Combination Chemotherapy in Treating Women With Resected Breast Cancer

Breast Cancer Clinical Trial

Official title:

A Randomised Trial Of Standard Anthracycline-Based Chemotherapy With Fluorouracil, Epirubicin And Cyclophosphamide (FEC) Or Epirubicin And CMF (Epi-CMF) Versus FEC Followed By Sequential Docetaxel As Adjuvant Treatment For Women With Early Breast Cancer

Clinical Trial Details — Status: Active, not recruiting

Administrative data

• NCT number: NCT00033683
• Other study ID #: CDR0000069311
• Secondary ID: ICR-TACTEU-20109
• Status: Active, not recruiting
• Phase: Phase 2
• First received: April 9, 2002
• Last updated: February 6, 2009
• Start date: February 2001

Study information

• Verified date: June 2005
• Source: National Cancer Institute (NCI)
• Contact: n/a
• Is FDA regulated: No
• Health authority: United States: Federal Government
• Study type: Interventional

Clinical Trial Summary

RATIONALE: Drugs used in chemotherapy use different ways to stop tumor cells from dividing so they stop growing or die. Combining more than one drug and giving them after surgery may kill any tumor cells remaining after surgery. It is not yet known which combination chemotherapy regimen is more effective in treating resected stage I or stage II breast cancer.

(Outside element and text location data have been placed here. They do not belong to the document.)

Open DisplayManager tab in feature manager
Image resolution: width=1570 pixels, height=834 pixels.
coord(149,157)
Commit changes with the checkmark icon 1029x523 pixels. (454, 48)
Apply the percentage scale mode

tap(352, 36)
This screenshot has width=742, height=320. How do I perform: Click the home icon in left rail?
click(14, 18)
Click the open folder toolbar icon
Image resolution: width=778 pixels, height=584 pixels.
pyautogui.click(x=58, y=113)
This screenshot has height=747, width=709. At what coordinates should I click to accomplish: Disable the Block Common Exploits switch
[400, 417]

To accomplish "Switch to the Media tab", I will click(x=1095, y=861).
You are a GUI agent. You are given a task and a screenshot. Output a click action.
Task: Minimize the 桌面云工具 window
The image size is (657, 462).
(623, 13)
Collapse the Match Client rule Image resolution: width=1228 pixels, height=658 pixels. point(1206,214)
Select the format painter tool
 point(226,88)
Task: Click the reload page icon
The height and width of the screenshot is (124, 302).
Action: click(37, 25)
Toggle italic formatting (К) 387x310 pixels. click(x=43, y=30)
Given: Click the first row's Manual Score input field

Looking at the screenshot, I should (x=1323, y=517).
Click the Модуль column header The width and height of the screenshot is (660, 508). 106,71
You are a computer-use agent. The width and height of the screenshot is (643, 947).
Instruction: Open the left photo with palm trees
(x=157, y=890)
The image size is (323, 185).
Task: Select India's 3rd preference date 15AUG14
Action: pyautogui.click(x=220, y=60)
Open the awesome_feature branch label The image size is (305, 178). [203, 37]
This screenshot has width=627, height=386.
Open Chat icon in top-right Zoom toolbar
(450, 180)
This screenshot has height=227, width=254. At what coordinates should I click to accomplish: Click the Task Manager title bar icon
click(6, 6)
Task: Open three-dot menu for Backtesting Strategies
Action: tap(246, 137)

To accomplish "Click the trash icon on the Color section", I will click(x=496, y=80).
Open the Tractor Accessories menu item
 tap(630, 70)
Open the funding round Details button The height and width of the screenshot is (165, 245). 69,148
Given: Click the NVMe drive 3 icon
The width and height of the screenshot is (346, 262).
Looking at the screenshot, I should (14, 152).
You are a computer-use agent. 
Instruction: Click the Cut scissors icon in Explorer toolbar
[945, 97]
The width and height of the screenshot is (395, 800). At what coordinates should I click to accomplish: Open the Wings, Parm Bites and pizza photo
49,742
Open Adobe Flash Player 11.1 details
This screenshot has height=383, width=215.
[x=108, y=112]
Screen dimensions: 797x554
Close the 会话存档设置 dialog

PURPOSE: Randomized phase III trial to compare the effectiveness of different combination chemotherapy regimens in treating women who have resected stage I or stage II breast cancer.

Description:

OBJECTIVES:

• Compare the disease-free and overall survival of women with completely resected stage I or II breast cancer adjuvantly treated with fluorouracil, epirubicin, and cyclophosphamide (FEC) or epirubicin followed by cyclophosphamide, methotrexate, and fluorouracil (EPI-CMF) versus FEC followed by sequential docetaxel.

• Compare the acute toxicity of these regimens in these patients.

• Compare the quality of life of patients treated with these regimens.

OUTLINE: This is a randomized, multicenter study. Patients are stratified according to participating center, estrogen receptor status (positive vs negative), and nodal status. Within 8 weeks after definitive surgery, patients are randomized to 1 of 2 treatment arms.

• Arm I: Patients are assigned to 1 of 2 standard adjuvant chemotherapy regimens.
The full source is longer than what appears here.